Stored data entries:
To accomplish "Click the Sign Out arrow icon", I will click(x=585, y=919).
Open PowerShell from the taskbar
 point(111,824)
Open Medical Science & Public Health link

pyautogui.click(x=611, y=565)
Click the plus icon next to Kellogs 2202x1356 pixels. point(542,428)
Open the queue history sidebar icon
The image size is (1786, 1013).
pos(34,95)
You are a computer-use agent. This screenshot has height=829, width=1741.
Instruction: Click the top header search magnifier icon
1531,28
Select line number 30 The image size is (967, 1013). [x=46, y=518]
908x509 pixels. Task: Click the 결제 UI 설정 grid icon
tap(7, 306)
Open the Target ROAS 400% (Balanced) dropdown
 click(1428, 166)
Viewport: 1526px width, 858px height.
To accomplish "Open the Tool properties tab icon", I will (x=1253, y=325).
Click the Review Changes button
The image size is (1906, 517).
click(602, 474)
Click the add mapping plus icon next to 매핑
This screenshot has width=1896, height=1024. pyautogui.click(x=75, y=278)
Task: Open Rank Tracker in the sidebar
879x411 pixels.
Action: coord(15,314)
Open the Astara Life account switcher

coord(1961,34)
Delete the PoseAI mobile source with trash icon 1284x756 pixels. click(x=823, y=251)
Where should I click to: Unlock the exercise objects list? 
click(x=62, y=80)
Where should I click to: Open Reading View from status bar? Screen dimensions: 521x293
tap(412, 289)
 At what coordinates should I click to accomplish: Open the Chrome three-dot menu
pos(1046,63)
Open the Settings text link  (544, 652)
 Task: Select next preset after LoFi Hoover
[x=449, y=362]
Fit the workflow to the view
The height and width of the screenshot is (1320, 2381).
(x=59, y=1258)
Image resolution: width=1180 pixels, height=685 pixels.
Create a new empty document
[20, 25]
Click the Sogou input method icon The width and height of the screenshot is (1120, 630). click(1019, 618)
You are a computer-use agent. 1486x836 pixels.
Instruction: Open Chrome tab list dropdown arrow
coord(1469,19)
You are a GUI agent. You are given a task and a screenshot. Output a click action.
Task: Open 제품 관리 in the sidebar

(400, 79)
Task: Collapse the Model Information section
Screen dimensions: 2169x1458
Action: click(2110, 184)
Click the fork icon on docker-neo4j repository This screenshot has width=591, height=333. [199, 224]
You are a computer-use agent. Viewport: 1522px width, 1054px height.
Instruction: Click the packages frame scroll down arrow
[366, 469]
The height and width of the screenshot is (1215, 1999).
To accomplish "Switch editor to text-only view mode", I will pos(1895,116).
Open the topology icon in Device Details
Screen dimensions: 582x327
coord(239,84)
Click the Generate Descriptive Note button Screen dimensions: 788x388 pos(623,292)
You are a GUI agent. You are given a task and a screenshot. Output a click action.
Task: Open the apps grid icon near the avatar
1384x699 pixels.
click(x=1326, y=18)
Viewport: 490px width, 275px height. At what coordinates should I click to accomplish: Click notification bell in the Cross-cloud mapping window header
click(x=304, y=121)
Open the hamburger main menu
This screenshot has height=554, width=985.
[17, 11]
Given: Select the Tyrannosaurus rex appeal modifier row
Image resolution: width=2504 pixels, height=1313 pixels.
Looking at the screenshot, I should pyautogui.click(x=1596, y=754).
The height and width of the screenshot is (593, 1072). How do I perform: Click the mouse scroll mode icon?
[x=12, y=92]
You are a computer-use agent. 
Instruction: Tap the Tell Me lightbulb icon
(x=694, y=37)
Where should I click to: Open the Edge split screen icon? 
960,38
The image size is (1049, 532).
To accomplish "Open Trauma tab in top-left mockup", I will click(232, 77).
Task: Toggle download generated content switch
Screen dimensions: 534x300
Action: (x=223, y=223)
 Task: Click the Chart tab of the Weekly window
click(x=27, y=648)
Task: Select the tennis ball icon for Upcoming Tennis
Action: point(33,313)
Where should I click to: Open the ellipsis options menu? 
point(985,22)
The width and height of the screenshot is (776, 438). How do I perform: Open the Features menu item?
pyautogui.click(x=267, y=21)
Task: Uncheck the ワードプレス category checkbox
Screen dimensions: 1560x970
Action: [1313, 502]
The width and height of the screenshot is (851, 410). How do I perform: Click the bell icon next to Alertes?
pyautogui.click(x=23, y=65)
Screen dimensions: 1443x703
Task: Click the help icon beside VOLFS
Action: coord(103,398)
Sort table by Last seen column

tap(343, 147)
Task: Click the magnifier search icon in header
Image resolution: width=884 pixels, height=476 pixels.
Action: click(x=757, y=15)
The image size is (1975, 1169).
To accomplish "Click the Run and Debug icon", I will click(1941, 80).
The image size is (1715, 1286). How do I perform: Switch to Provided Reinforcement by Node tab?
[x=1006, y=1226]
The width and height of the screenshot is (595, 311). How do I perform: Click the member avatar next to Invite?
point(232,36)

■ WHAT THIS TASK INVOLVES
Bring together all lines in the records where the word "computer" is found.

■ RESPONSE TO THE TASK
You are a computer-use agent. This screenshot has height=829, width=1741.
You are a computer-use agent. 1486x836 pixels.
You are a computer-use agent. Viewport: 1522px width, 1054px height.
You are a computer-use agent. 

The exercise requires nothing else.